Today the Pensions Regulator (TPR) issued a statement to employers who sponsor defined benefit (final salary) pension schemes that it will look closely at company plans to cut cash contributions to schemes with a funding deficit if they are still paying dividends to shareholders.  

The statement also says that TPR recognises that current economic conditions are of real concern to employers and it seeks to reassure scheme sponsors that the current scheme funding regime is sufficiently flexible to cope with the economic downturn. Where a sponsoring company is under financial pressure, there is potential to renegotiate previously agreed recovery plans and trustees (who are unsecured creditors of the sponsor) should be in a position to understand what is reasonably affordable for their scheme’s employer. Trustees need to assess whether the problem is short-term or more significant, which TPR accepts is a difficult assessment to make. However, TPR is keen to ensure that all unsecured creditors must be treated fairly and that the pension scheme should not be disadvantaged (in particular, as aforementioned, in comparison to shareholders).  

TPR will maintain what it describes as its pragmatic flexibility in regulating the scheme funding regime and will continue to look for outcomes that are in the best interests of both employers and the schemes they sponsor.  

Commenting on the statement, David Norgrove, Chairman of TPR, said:  

“Trustees of pension schemes in deficit are unsecured creditors of their sponsoring employer. We are sensitive to the pressures many of these employers face in current economic conditions with falling asset prices and increasing deficits.
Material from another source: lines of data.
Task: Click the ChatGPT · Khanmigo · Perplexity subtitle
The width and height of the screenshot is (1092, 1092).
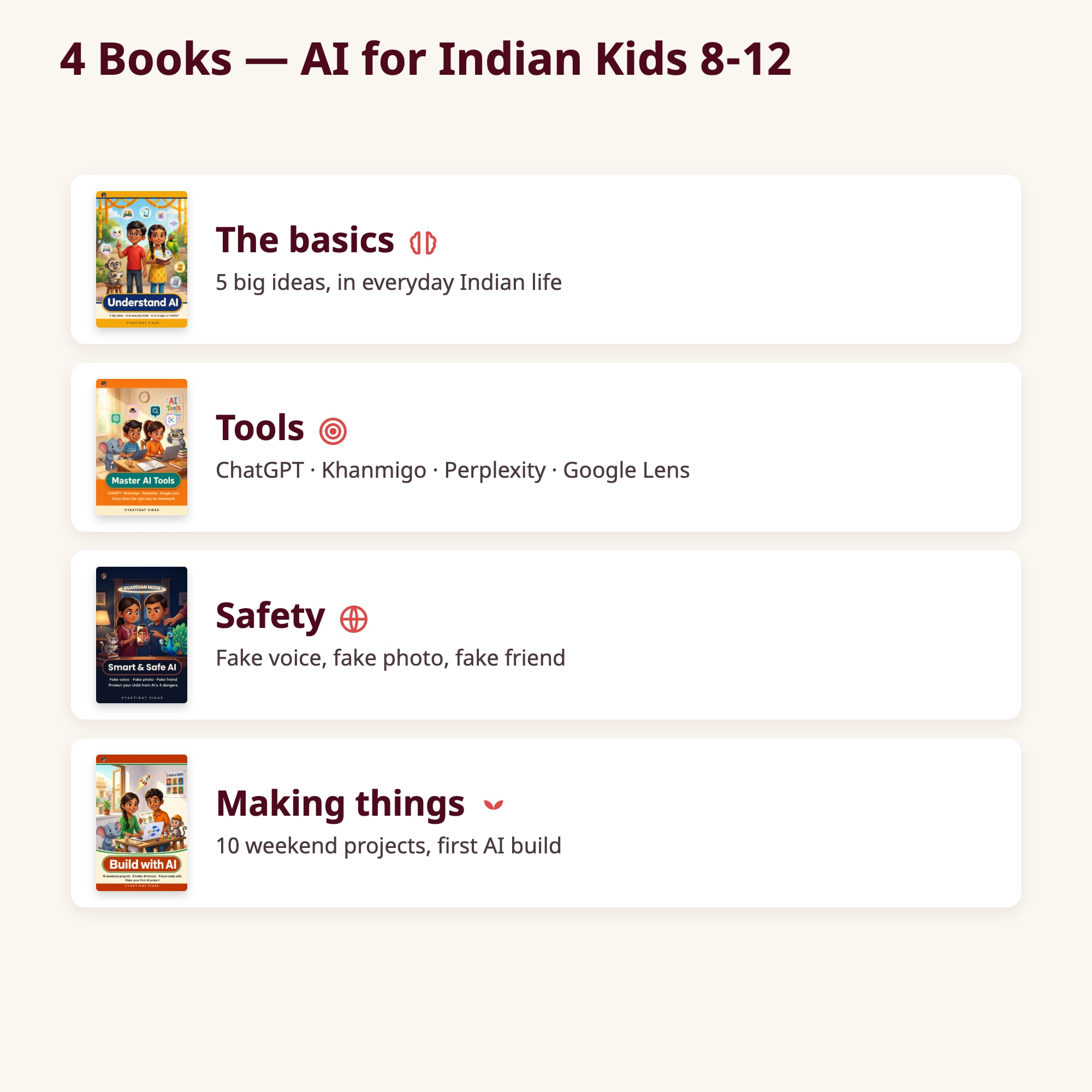Action: point(453,470)
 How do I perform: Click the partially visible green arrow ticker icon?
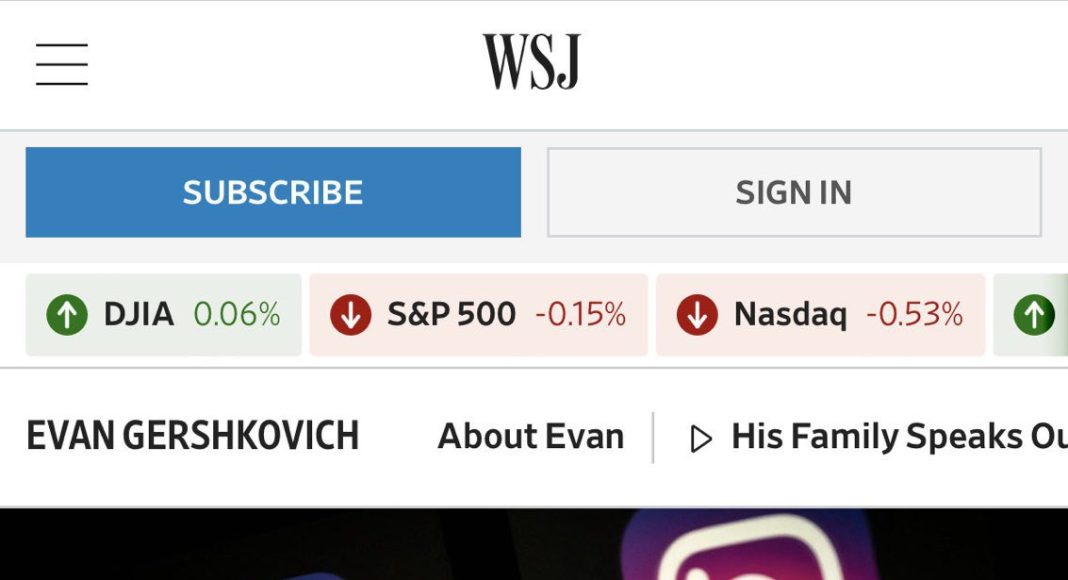click(x=1034, y=316)
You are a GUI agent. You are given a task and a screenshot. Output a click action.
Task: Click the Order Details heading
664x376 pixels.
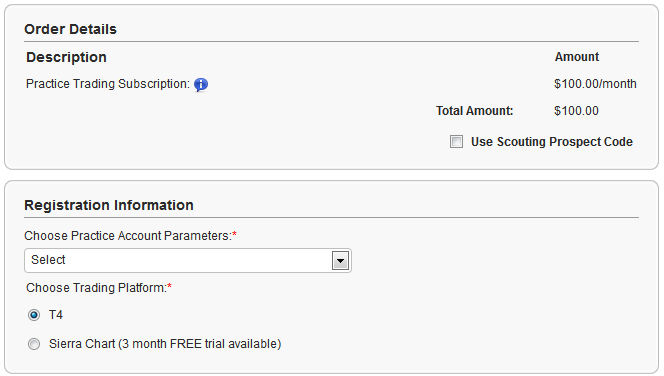[70, 29]
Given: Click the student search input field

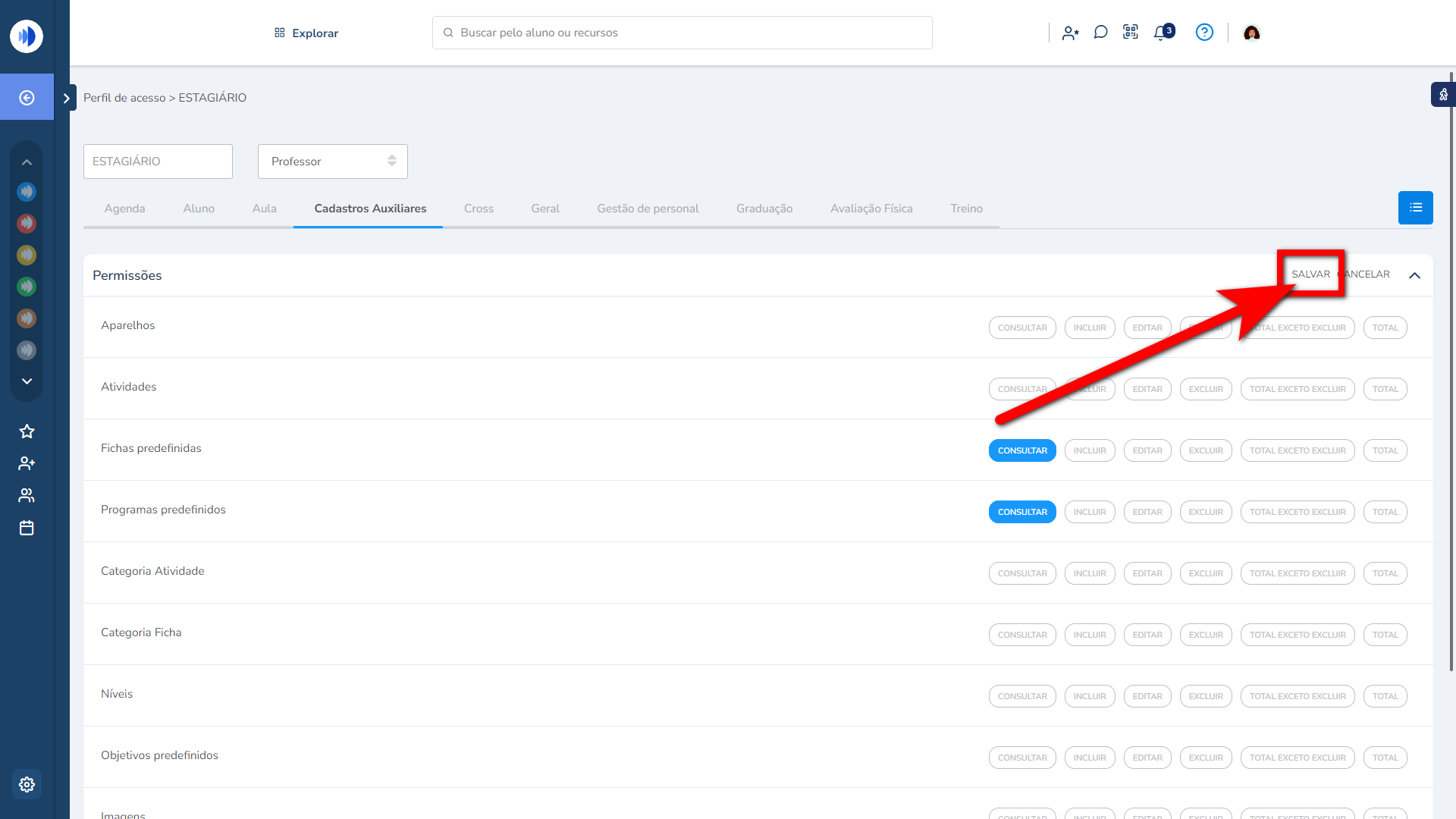Looking at the screenshot, I should (x=682, y=33).
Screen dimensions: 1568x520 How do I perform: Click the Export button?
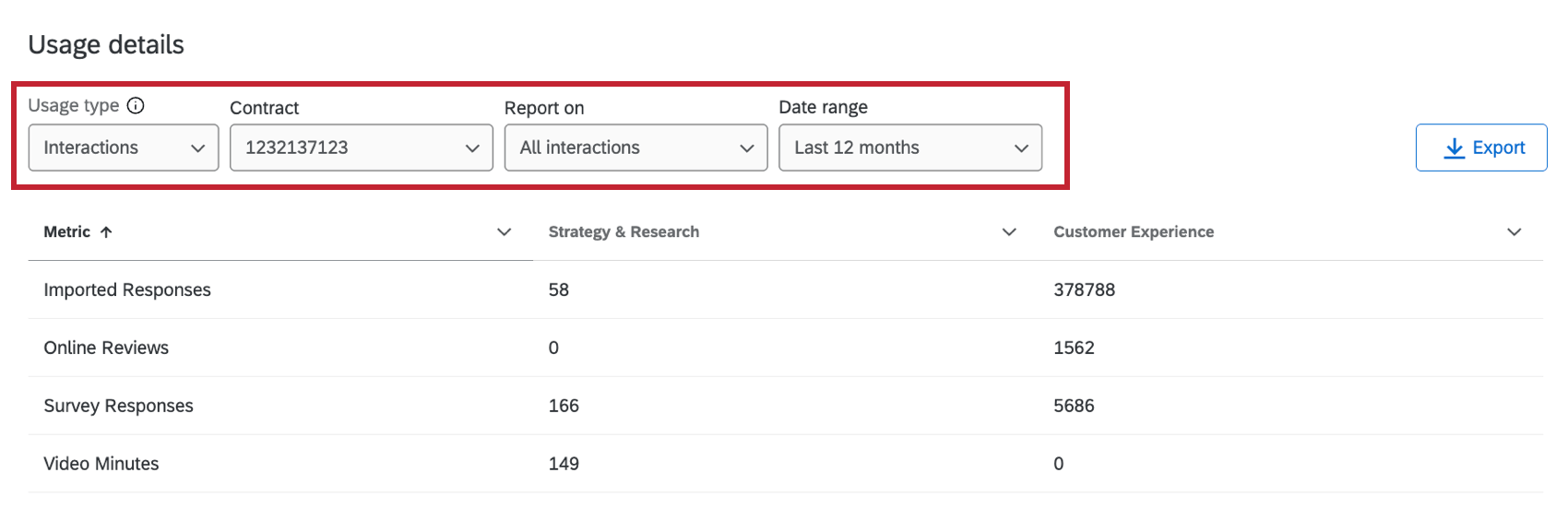click(1481, 148)
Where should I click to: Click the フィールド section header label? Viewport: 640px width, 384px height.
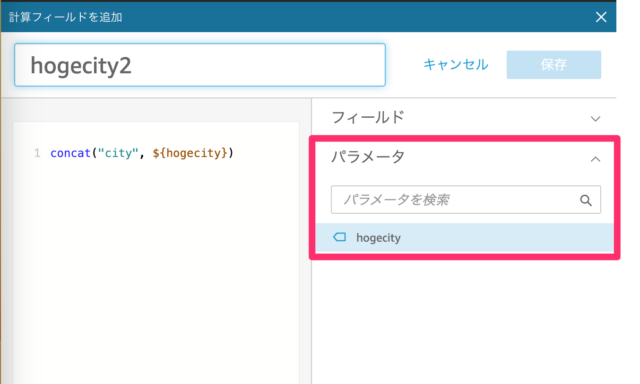368,118
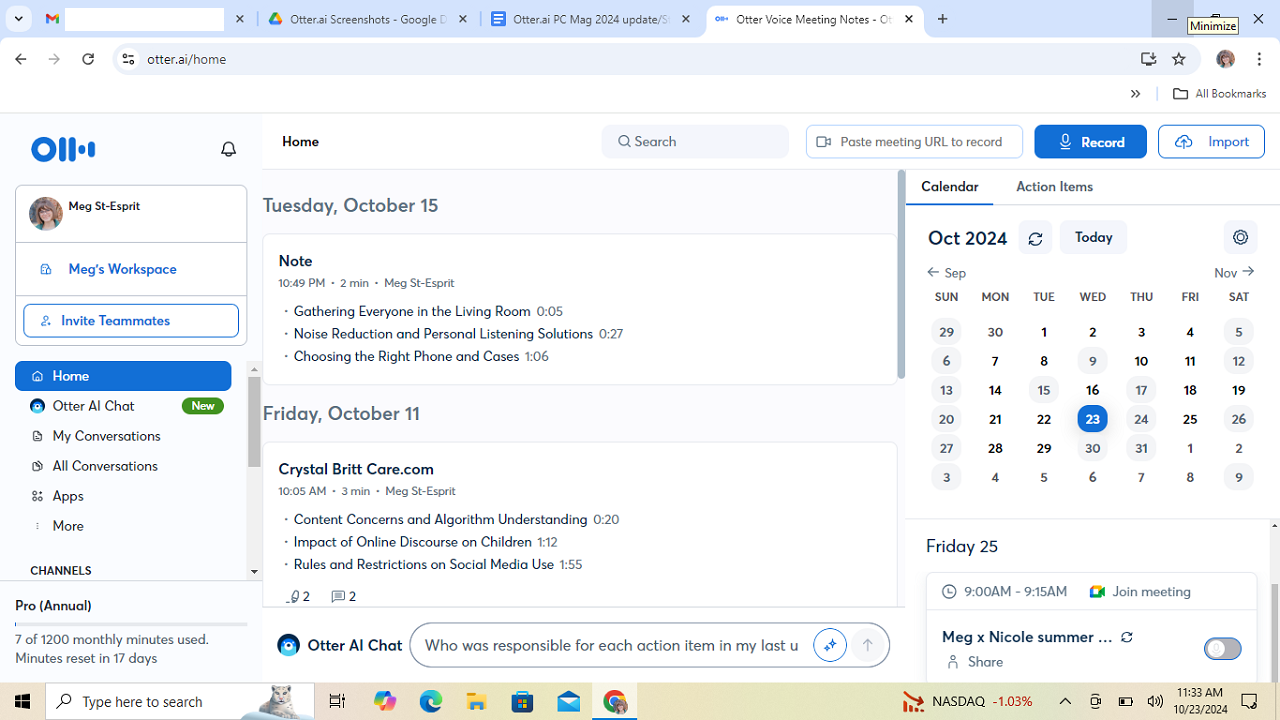Click the send arrow in Otter chat

click(x=867, y=645)
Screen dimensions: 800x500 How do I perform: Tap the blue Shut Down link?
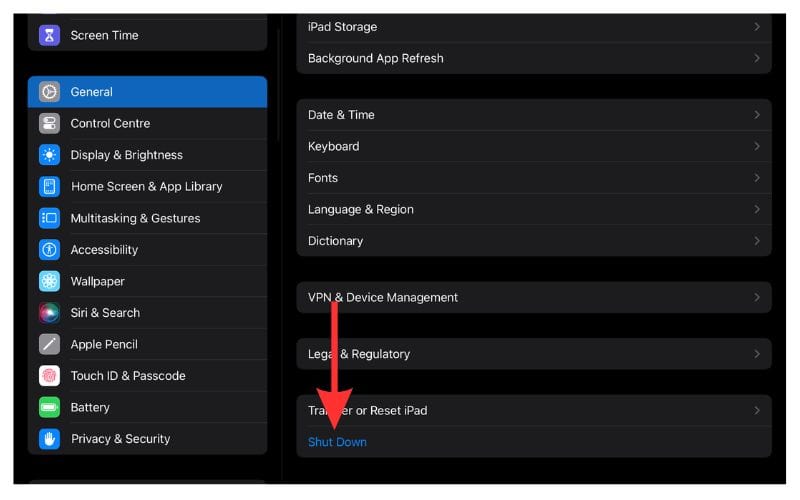coord(337,442)
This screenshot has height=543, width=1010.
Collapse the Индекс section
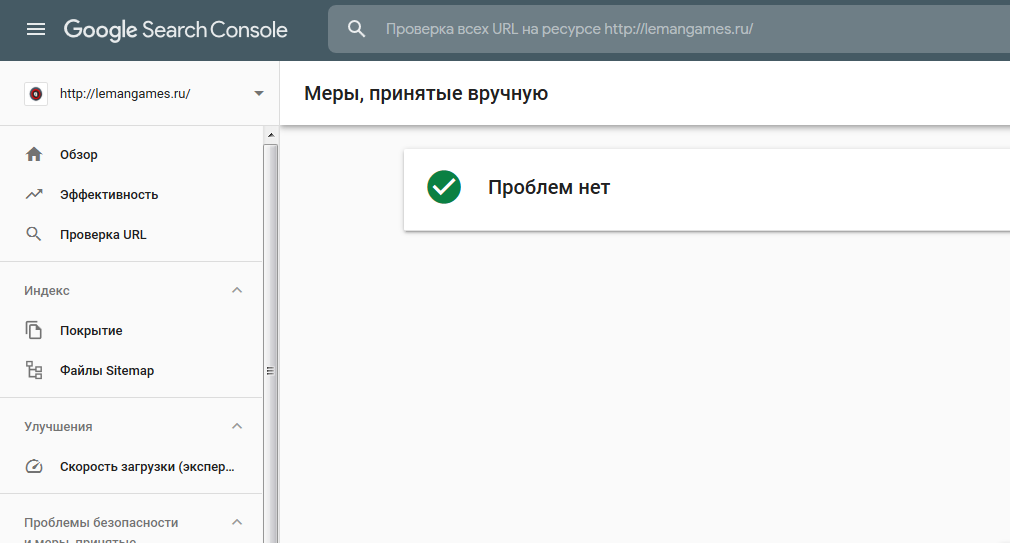click(237, 291)
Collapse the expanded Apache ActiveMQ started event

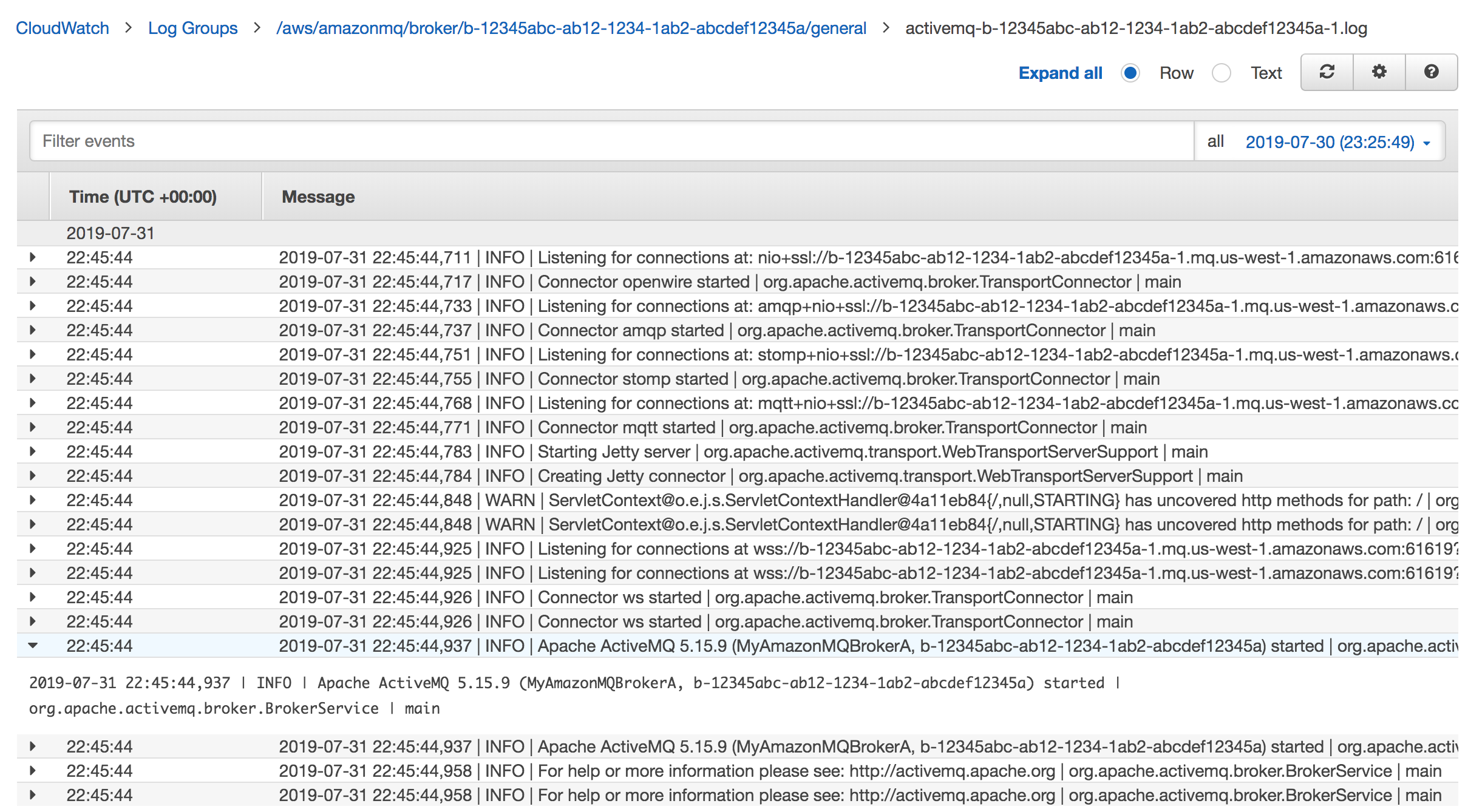click(x=33, y=646)
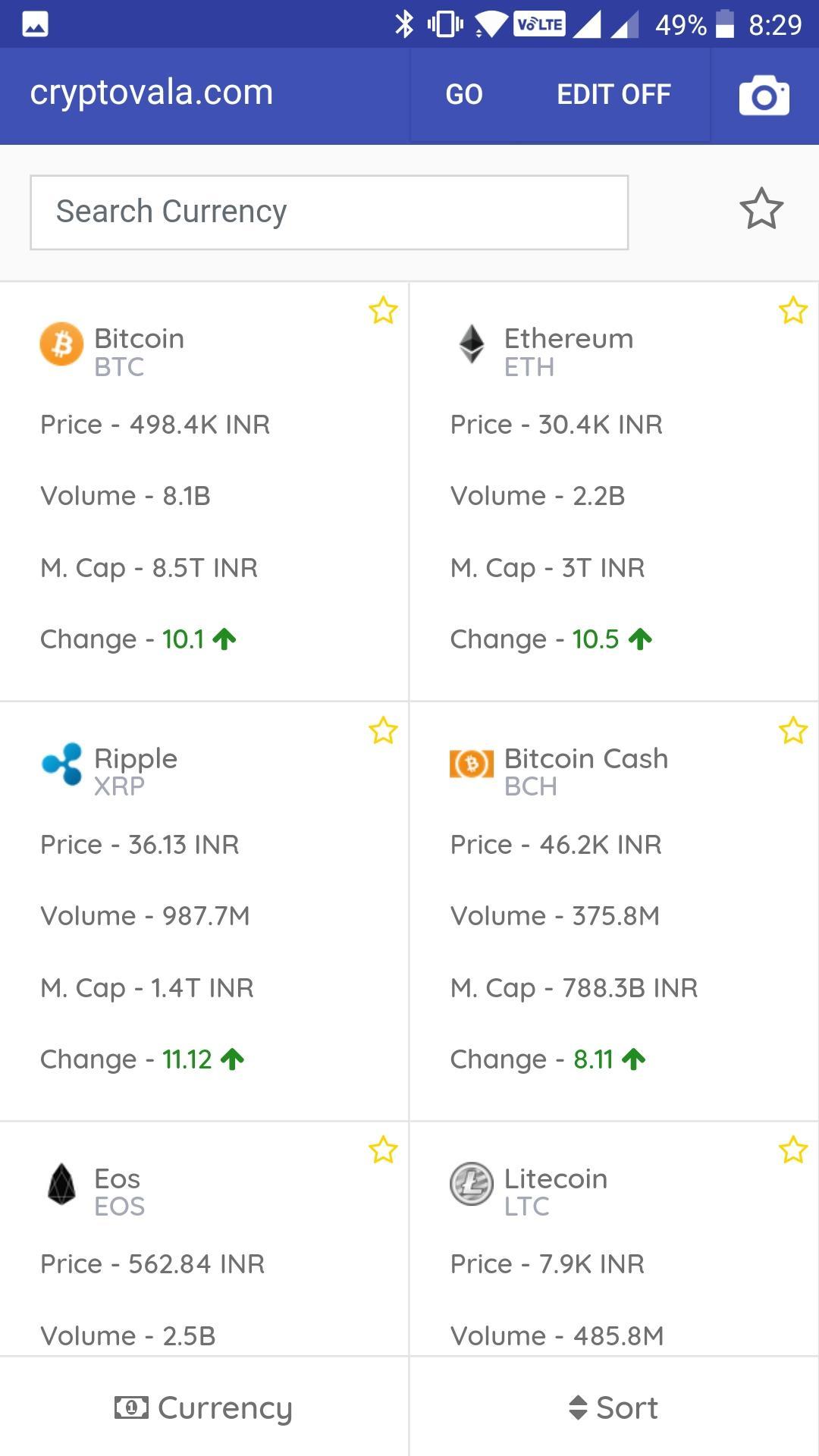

There is no reason why a pension scheme deficit should push an otherwise viable employer into insolvency but the pension scheme recovery plan should not suffer, for example, in order to enable companies to continue paying dividends to shareholders.  

Any employer who believes that an existing recovery plan is at serious risk of jeopardising the company’s future health or solvency should discuss this with their pension scheme trustees and we would encourage schemes and sponsors to talk to us if they have concerns.”  

Trustees and employers should remember that if any changes are made to the scheme’s recovery plan, TPR should be informed.